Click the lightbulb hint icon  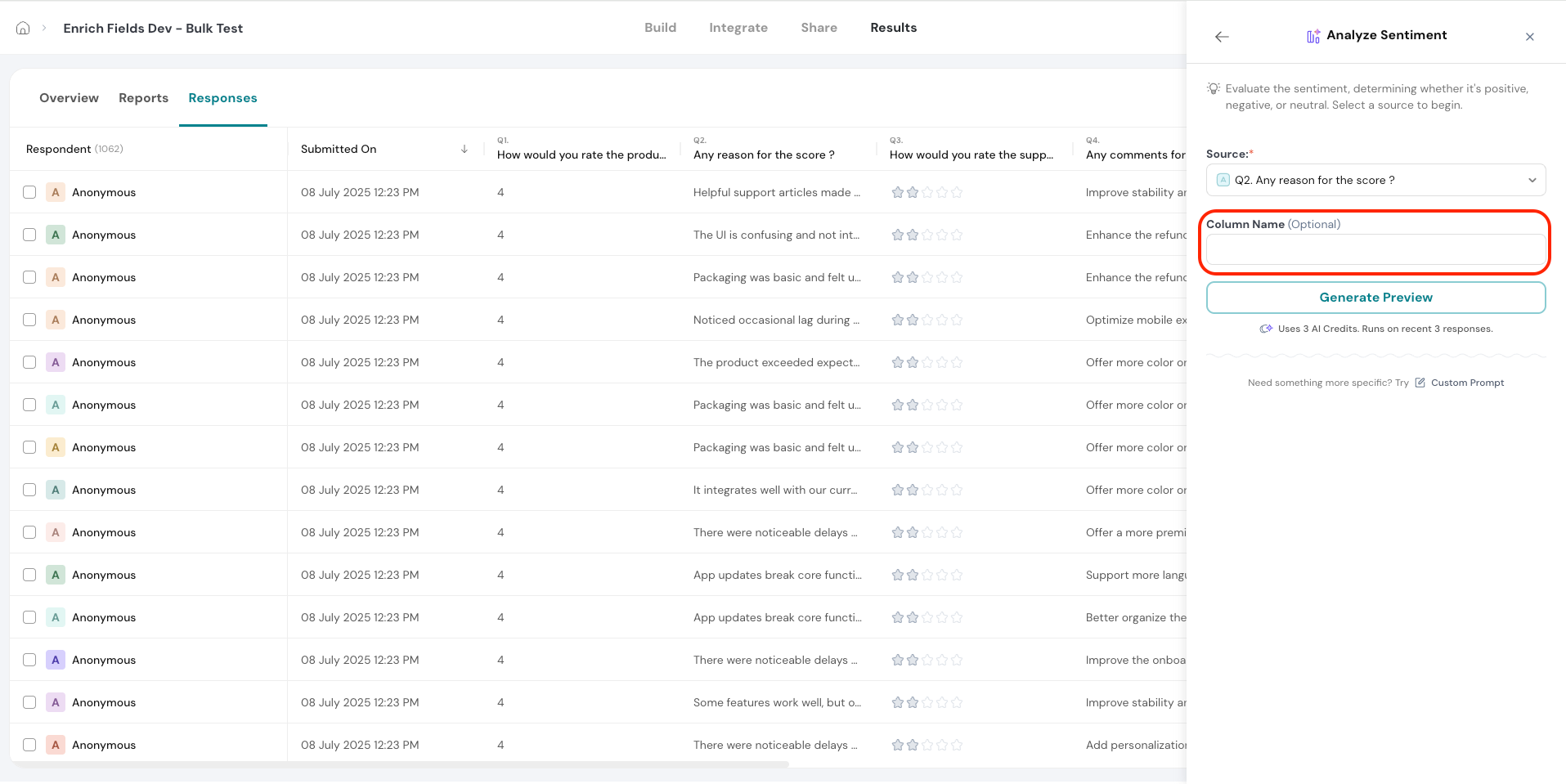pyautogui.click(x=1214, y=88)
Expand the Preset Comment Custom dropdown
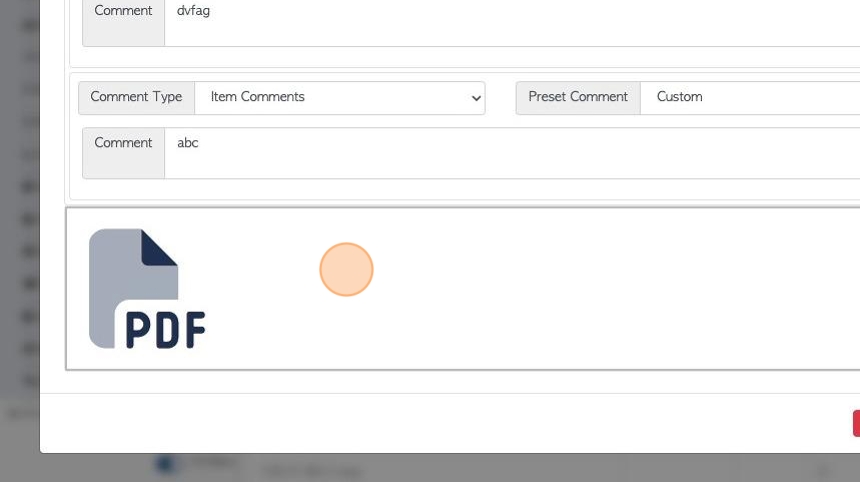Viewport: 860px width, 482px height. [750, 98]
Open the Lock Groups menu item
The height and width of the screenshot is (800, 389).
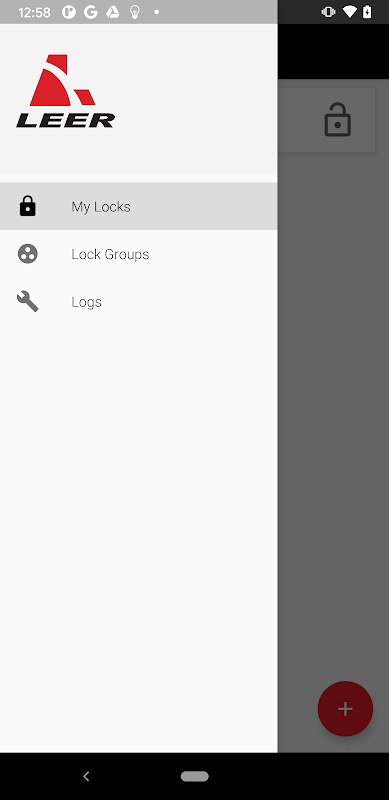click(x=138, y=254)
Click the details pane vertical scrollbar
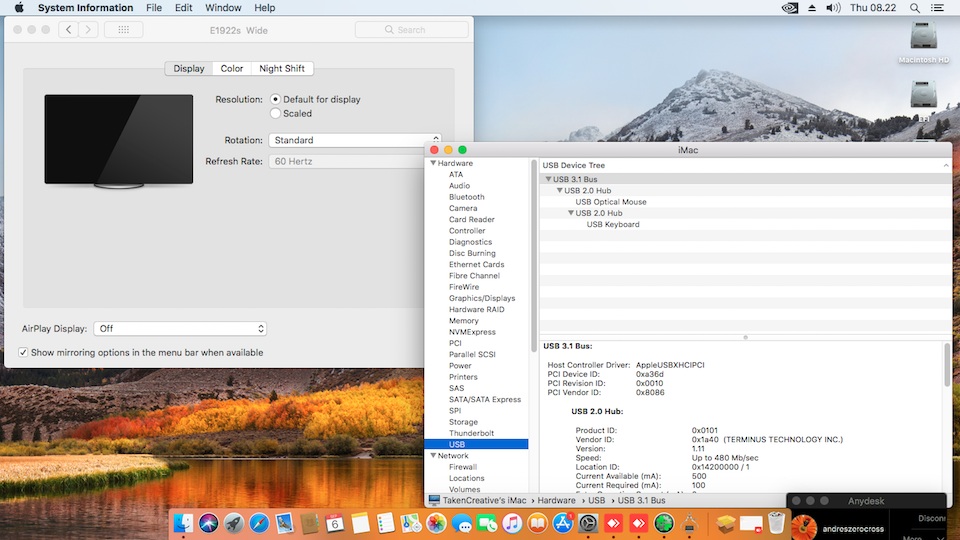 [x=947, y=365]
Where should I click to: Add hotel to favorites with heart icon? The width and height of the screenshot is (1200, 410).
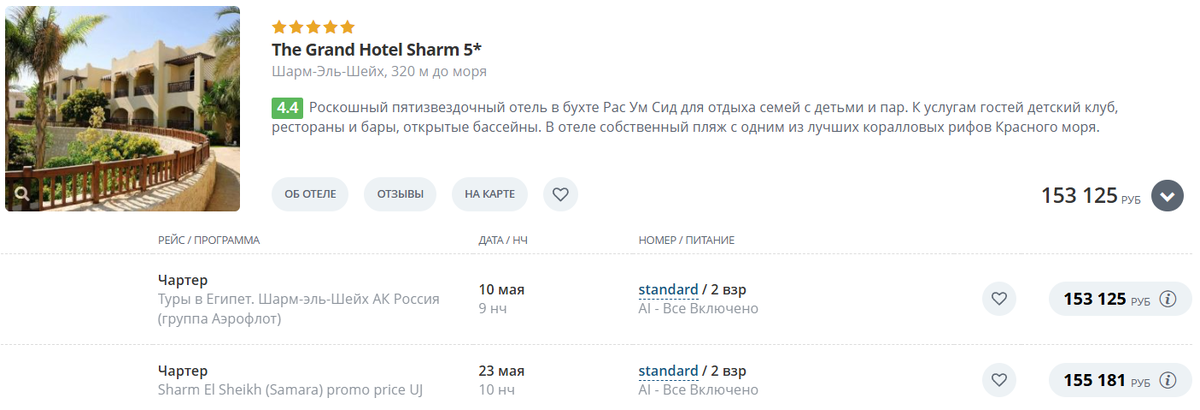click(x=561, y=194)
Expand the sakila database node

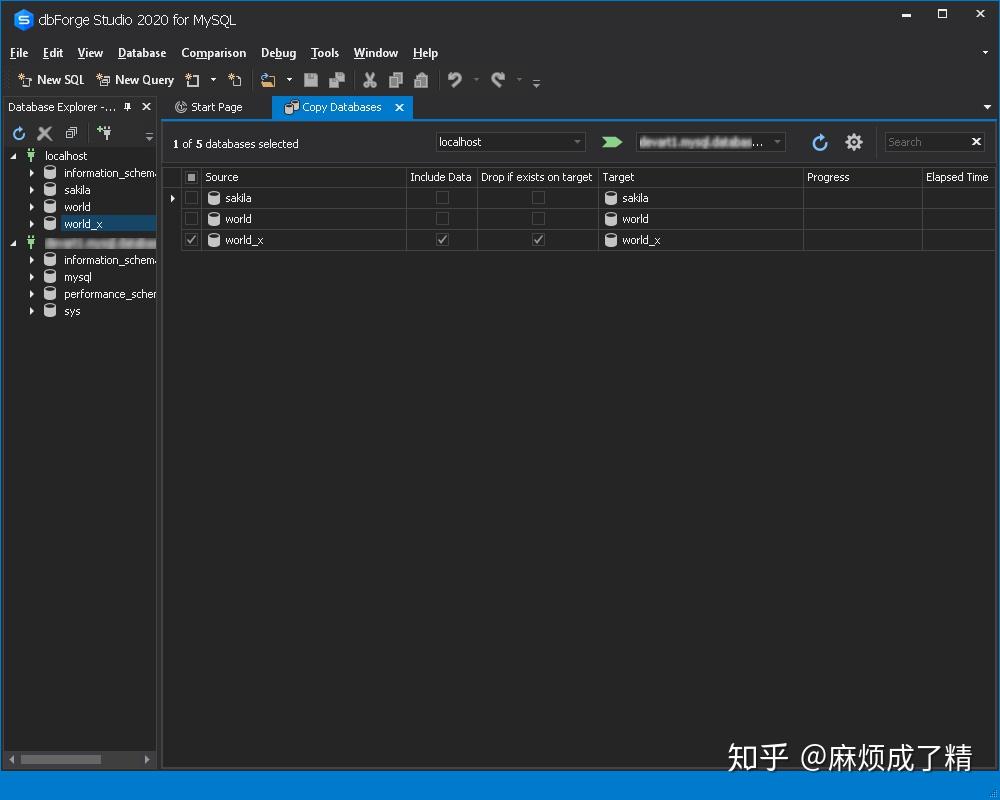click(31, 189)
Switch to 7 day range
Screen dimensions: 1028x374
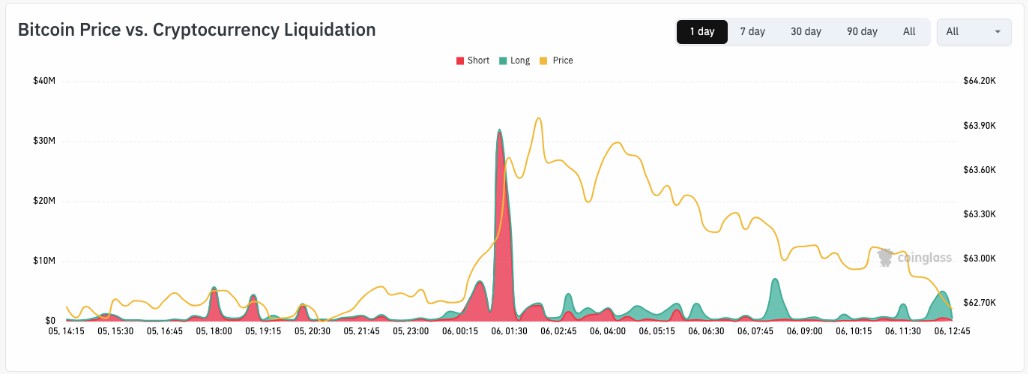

**WORK ORDER:**
The expected output is the run of lines from the one containing "Expand the Preset Comment Custom dropdown" to the last line of the listing above, both included, word for word and free of pictures.

**FINISHED TASK:**
Expand the Preset Comment Custom dropdown
Viewport: 860px width, 482px height. [750, 98]
Open the Lock Groups menu item
The height and width of the screenshot is (800, 389).
click(x=138, y=254)
Click the details pane vertical scrollbar
 [x=947, y=365]
Where should I click to: Add hotel to favorites with heart icon? The width and height of the screenshot is (1200, 410).
click(x=561, y=194)
Expand the sakila database node

click(31, 189)
Switch to 7 day range
Screen dimensions: 1028x374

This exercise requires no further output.